## TEKS BACAAN
********************

Sejak KNPB dibentuk tahun 2008, aksi-aksi damai yang dimotori KNPB dengan konsolidasi massa rayat ke hampir seluruh wilayah Papua Barat membuat NKRI menggunakan berbagai macam siasat dalam membungkam dan menghancurkan gerakan KNPB yang memiliki jaringan internasional yang luas serta konsolidasi tingkat akar rumput dan kelompok perlawanan bersenjata yang dan tersebar di seluruh wilayah Papua Barat.

Indonesia sangat merasa terancam bahwa KNPB dengan damai dan bermartabat berkali-kali menuntut hak penentuan nasib sendiri yang diatur secara hukum internasional itu bisa dilakukan dilakukan di Papua Barat melalui jalur referendum yang fair. KNPB melalui pembentukan Internasional parliamentarians for West Papua (IPWP) dan International Lawyers for West Papua (ILWP) terus menggugat kejahatan Indonesia dalam praktek one man one vote (pepera 1969) yang dicederai oleh nafsu ekonomi politik Indonesia.

Perlawanan damai dan bermartabat melalui seminar, demo, jumpa pers serta ibadah yang dilakukan KNPB bersama rakyat Papua Barat dianggap Indonesia sebagai senjata ampuh yang dapat merongrong kekuasaan kolonialismenya diatas tanah Papua Barat.  Sehingga, Indonesia menempuh berbagai macam siasat yang dapat memandamkan giroh perlawanan yang dilakukan KNPB.

********************

## Entri Tersimpan
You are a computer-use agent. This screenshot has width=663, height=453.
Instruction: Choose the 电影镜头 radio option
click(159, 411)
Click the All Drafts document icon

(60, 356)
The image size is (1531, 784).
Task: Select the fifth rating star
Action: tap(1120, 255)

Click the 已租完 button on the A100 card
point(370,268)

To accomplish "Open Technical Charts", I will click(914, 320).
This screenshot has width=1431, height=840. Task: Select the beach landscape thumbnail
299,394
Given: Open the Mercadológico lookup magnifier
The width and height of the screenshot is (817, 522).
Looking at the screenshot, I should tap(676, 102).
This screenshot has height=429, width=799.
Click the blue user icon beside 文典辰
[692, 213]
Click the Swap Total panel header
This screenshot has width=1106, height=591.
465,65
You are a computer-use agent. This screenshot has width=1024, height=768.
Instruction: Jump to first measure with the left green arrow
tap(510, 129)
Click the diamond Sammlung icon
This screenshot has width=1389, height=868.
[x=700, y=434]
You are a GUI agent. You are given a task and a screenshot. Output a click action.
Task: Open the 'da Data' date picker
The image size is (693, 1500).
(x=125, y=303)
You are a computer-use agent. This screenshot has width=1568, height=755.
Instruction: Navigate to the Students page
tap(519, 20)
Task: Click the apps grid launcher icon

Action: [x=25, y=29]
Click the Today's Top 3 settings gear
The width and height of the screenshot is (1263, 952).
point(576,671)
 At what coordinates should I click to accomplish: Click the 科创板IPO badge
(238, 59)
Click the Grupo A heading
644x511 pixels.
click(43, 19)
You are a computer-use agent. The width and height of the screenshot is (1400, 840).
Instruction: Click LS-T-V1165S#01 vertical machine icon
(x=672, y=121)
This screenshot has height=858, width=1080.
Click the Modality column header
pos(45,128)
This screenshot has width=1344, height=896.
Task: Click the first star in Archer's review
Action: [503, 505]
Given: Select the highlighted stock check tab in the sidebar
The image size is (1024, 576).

********************

## TUGAS YANG DIKERJAKAN
(A) Sunting teks tentang KNPB: mulai dari bagian yang memuat "Perlawanan damai dan" dan berhenti setelah "yang dilakukan KNPB.", lalu ganti "ibadah" dengan "doa bersama".
(B) Tolong lanjutkan teks tentang KNPB mulai dari sesudah kalimat terakhirnya.

## HASIL
(A)
Perlawanan damai dan bermartabat melalui seminar, demo, jumpa pers serta doa bersama yang dilakukan KNPB bersama rakyat Papua Barat dianggap Indonesia sebagai senjata ampuh yang dapat merongrong kekuasaan kolonialismenya diatas tanah Papua Barat.  Sehingga, Indonesia menempuh berbagai macam siasat yang dapat memandamkan giroh perlawanan yang dilakukan KNPB.

(B)
Pimpinan KNPB, mulai dari Buchtar Tabuni, Mako Tabuni, Victor Yeimo dan anggota-anggotanya sudah masuk keluar penjara namun tidak membuat perjuangan mundur dan kendor. Cara satu-satunya adalah Indonesia mengambil sikap untuk membunuh pimpinan-pimpinan KNPB. Untuk membunuh pimpinannya, Indonesia dengan bantuan media lokal seperti Bintang Papua dan Cepos menyampaikan berita-berita bohong yang menyudutkan KNPB sebagai pengacau, pembunuh, teroris dan berbagai macam label buruk.

Label-label buruk yang dialamatkan tanpa bukti itu dimulai dari peristiwa tertembaknya Mako Tabuni. Mako Tabuni yang adalah ketua I KNPB pada pertengahan tahun 2012, tepatnya tanggal 14 Juni ditembak mati oleh Densus 88 Polda Papua. Mako seperti yang diberitakan oleh Polisi dan Media lokal bahwa dirinya terlibat dalam pembunuhan warga Jerman Dietmer Pieter dan rangkaian peritiwa penembakan lainnya di kota Jayapura. 
Namun hingga Mako ditembak mati Polisi tidak menunjukan bukti-bukti keterlibatan Mako Tabuni. Polisi justru merekayasa kronologis penembakan Mako Tabuni, bahwa Mako ditembak karena hendak melawan, merampas senjata, dan melarikan diri. Padahal, kenyataanya Mako Tabuni tidak melakukan perlawanan, merampas senjata atau melarikan diri.

Setelah tewasnya Mako Tabuni, pembunuhan kilat terus terjadi kepada anggota KNPB. Di Fak-fak, 2 anggota KNPB dibunuh oleh Polisi Indonesia. Penembakan juga terjadi pada massa pendemo dimana polisi menembak massa pendemo di Kampung Harapan Sentani 4 Juni 2012. Akibatnya, 4 orang korban ditembak polisi Indonesia. Polisi sengaja memblokade pendemo agar terjadi chaos dan mereka dengan mudah dapat menembak aktivis KNPB.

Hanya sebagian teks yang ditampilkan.